In the final script, you can read one of the stage directions it says, ‘’Fuck it, she’s an angel’’ because it came up in that session where I was like, ‘’How am I gonna get this character out of here? She’s just gonna fly away, and why not?’’
When I had my first table read with my producers, I was so nervous about the ending, but we got to the end, and they were like, ‘’That’s the funniest ending to a movie!’’ they were so on board with how insane it got. They encouraged me to make it crazier, so it got a bit crazier. It was so great to collaborate with them.
That’s awesome to hear. Great that you got to shoot your shot like that as well.
CK: Absolutely, yeah! Go far and rein it back in if you need to, and if not, well, you already did the thing.
Definitely! To wrap up, there’s a running gag about Nicholas Cage and his sadly fictional dining establishments. Do you feel that strongly about Cage in real life?
CK: I feel even stronger about Nicholas Cage in real life. I love Nicholas Cage so much. I have several Nicholas Cage T-shirts, and I have a Nicholas Cage pillow on my chair. I love Nicholas Cage. I grew up watching his movies, and there’s a movie for every mood, for every life situation. There’s a movie for falling in love, having your heart broken, and for fighting on a plane full of convicts if that ever happens.

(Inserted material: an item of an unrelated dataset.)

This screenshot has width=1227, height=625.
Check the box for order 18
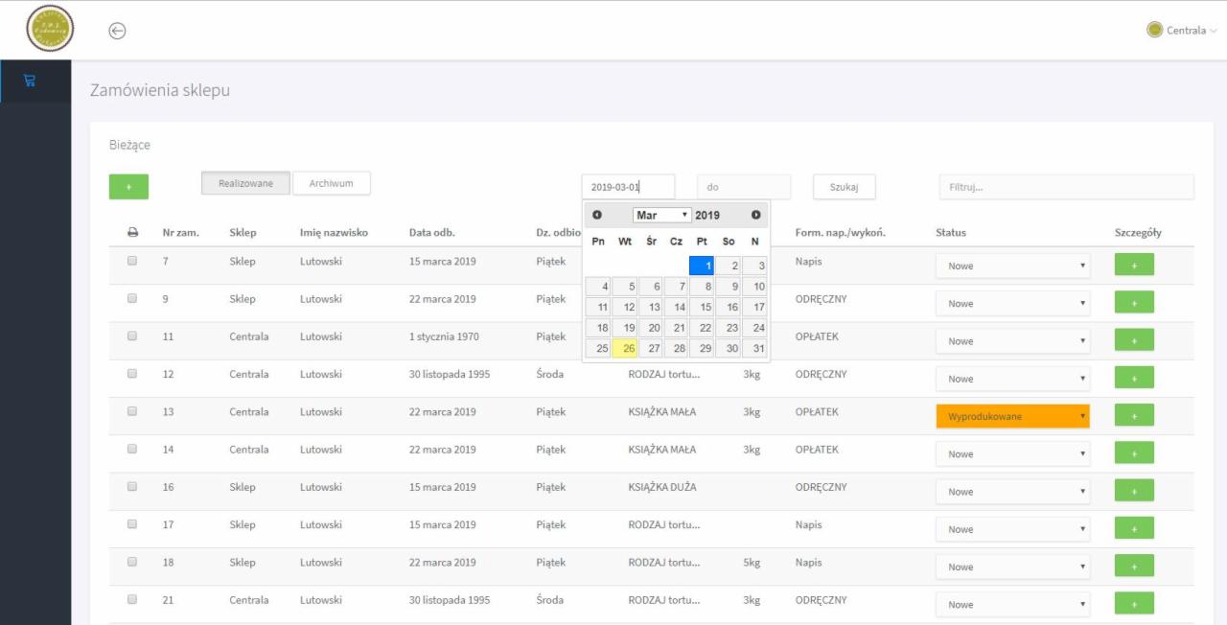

I love how weird he is and how dedicated he is to doing this no-holds-barred kind of thing. Honestly, he inspires me. I don’t think that man is capable of feeling self-doubt. We should all be more like Nicholas Cage, right?
Yeah absolutely. I’m guessing that passionate speech about him in your movie was very much from the heart.
The depths of my heart, yeah. I could have written a 45-minute monologue about Nicholas Cage—it could have been longer than the rest of the movie. Thankfully, they reined me in just a little bit for that.
Scream Therapy will be out on digital platforms starting on June 18, 2024.